#### WHAT YOU SHOULD DO:
Repeat word for word the opening stretch of the entries, from the first line through the line containing "Task: Select the 1Y time range".

[Stored data entries]
• • • •
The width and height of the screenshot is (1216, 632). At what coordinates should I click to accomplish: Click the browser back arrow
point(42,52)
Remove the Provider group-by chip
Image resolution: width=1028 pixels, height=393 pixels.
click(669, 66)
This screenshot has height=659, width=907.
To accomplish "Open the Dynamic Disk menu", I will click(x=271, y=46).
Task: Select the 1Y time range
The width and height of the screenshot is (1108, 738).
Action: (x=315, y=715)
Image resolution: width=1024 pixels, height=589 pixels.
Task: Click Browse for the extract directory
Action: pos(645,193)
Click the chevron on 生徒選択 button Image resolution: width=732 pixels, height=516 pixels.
• • • •
#### RESPONSE TO THIS EXERCISE:
The width and height of the screenshot is (1216, 632). At what coordinates should I click to accomplish: Click the browser back arrow
point(42,52)
Remove the Provider group-by chip
Image resolution: width=1028 pixels, height=393 pixels.
click(669, 66)
This screenshot has height=659, width=907.
To accomplish "Open the Dynamic Disk menu", I will click(x=271, y=46).
Task: Select the 1Y time range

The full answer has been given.